Felipe Julián é músico, produtor cultural e artista visual. Com mestrado em comunicação audiovisual e especialização em educação, realiza projetos multimidiáticos envolvendo linguagens como vídeo, música e instalação. Tem diversas turnês internacionais realizadas e quatro CDs lançados, trabalhou em diversos estúdios de São Paulo, gravou nomes importantes da música brasileira e dedica-se também à realização de trilhas sonoras para cinema, video, teatro, dança e instalação.

Foto: Will FisherNos dias 29 e 30 de abril, ele apresenta em Salvador (BA) o curso Ciclo Básico de Produção Musical, em uma parceria do Cultura e Mercado com a Benditas Projetos Culturais e o Sebrae-BA. O objetivo é instrumentalizar e desvendar tecnicamente o ambiente da produção musical, para todos aqueles que desejam tirar o melhor proveito de seus softwares e equipamentos, seja em um grande estúdio ou em sua própria casa.

Em entrevista, Julián fala sobre os mitos e achismos que rondam o ambiente dos estúdios e produtoras musicais e a necessidade de se pensar além das novas tecnologias disponíveis no mercado.

Cultura e Mercado – A revolução digital aproximou os artistas das ferramentas de produção, mas ainda vemos dificuldade entre os artistas e produtores em utilizá-las da melhor maneira. A que isso se deve?
Felipe Julián – Se é certo que a revolução digital estreitou a distância entre o artista e seu produto desde um ponto de vista industrial/mercadológico, não creio que seja possível afirmar com igual assertividade que o conhecimento e a investigação acerca do uso destas ferramentas tenha se facilitado. Não que não disponhamos de enorme fonte de informação absolutamente inédita na história da humanidade, mas é imprescindível diferenciar acesso à informação de processo de formação. Ainda que disponhamos dos meios e das informações necessárias para operar as ferramentas, o fazer artístico exige convívio humano, troca de subjetividades e metodologia de pesquisa. Creio que esse seja o motivo pelo qual muitos produtores musicais iniciantes tenham tanta dificuldade em obter uma boa sonoridade ou, se a obtêm, não conseguem diferenciar essa sua sonoridade de qualquer outra que já esteja no mercado. A assinatura sonora de um projeto é uma assinatura artística. Aí reside o valor de produtor musical.
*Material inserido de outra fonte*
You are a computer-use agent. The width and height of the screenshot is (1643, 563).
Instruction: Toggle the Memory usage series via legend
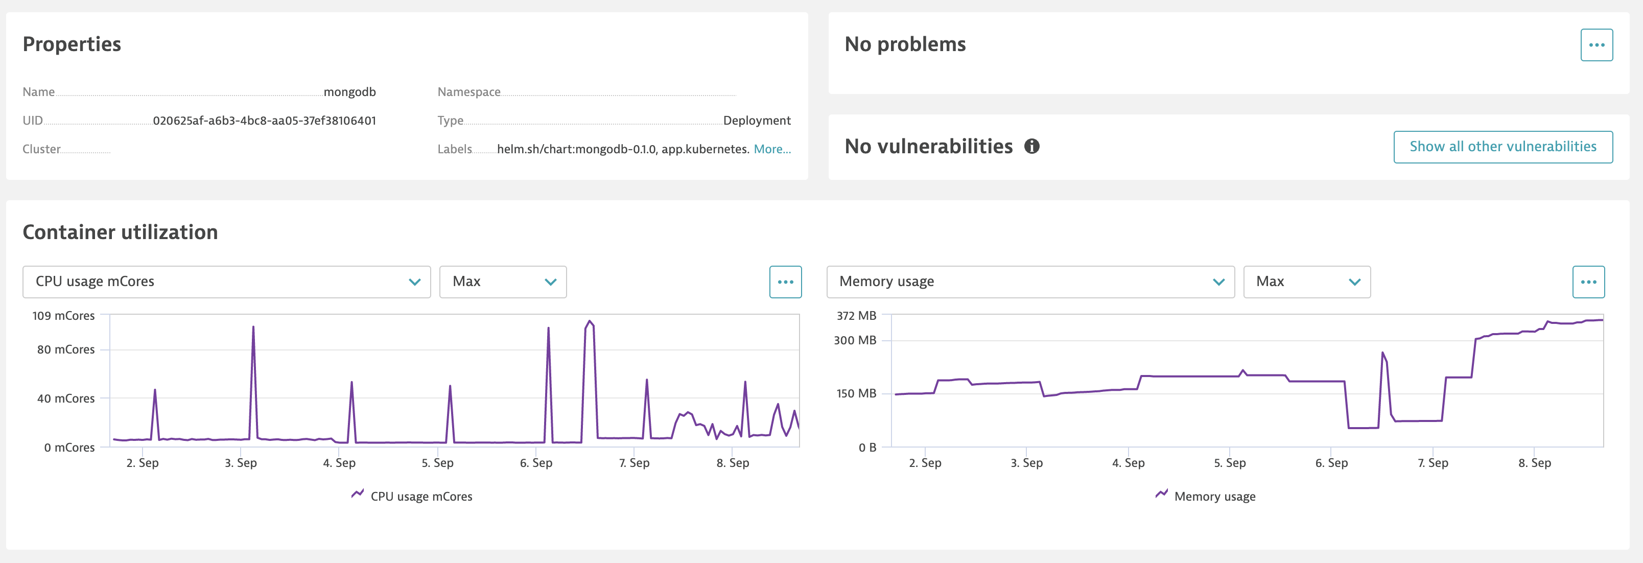[1214, 496]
CeM – Hoje em dia é possível tirar bom proveito de equipamentos não necessariamente de primeira linha, tendo melhor conhecimento dos softwares desenvolvidos para o mercado musical?
FJ – Certamente. Na verdade, o mercado do áudio já atingiu um certo limite de qualidade técnica, onde é realmente impossível ao ser humano distinguir a diferença entre, por exemplo, um áudio de alta definição (96kHz) de um áudio de altíssima resolução (192kHz). É o mesmo efeito que temos hoje com os monitores de alta resolução. Não adianta aumentar ainda mais a resolução deles pois nossa retina não detecta mais essa diferença. Mas, desde um ponto de vista da publicidade mercadológica, é imprescindível criar uma demanda. E nesse ponto, as dificuldades em atingir uma excelência sonora, experimentada por todo e qualquer engenheiro de som do planeta em algum momento de sua vida, acaba sendo tratada como uma brecha para a aquisição de mais e melhores equipamentos. Seria como te sugerir a comprar uma câmera com resolução 4K porque seus vídeos não são tão assistidos no YouTube. Se partirmos do princípio que, atualmente, a maioria dos computadores já trabalha com dispositivos de áudio suficientemente bons para gravar um álbum, então resta aprender a tirar o melhor proveito disso.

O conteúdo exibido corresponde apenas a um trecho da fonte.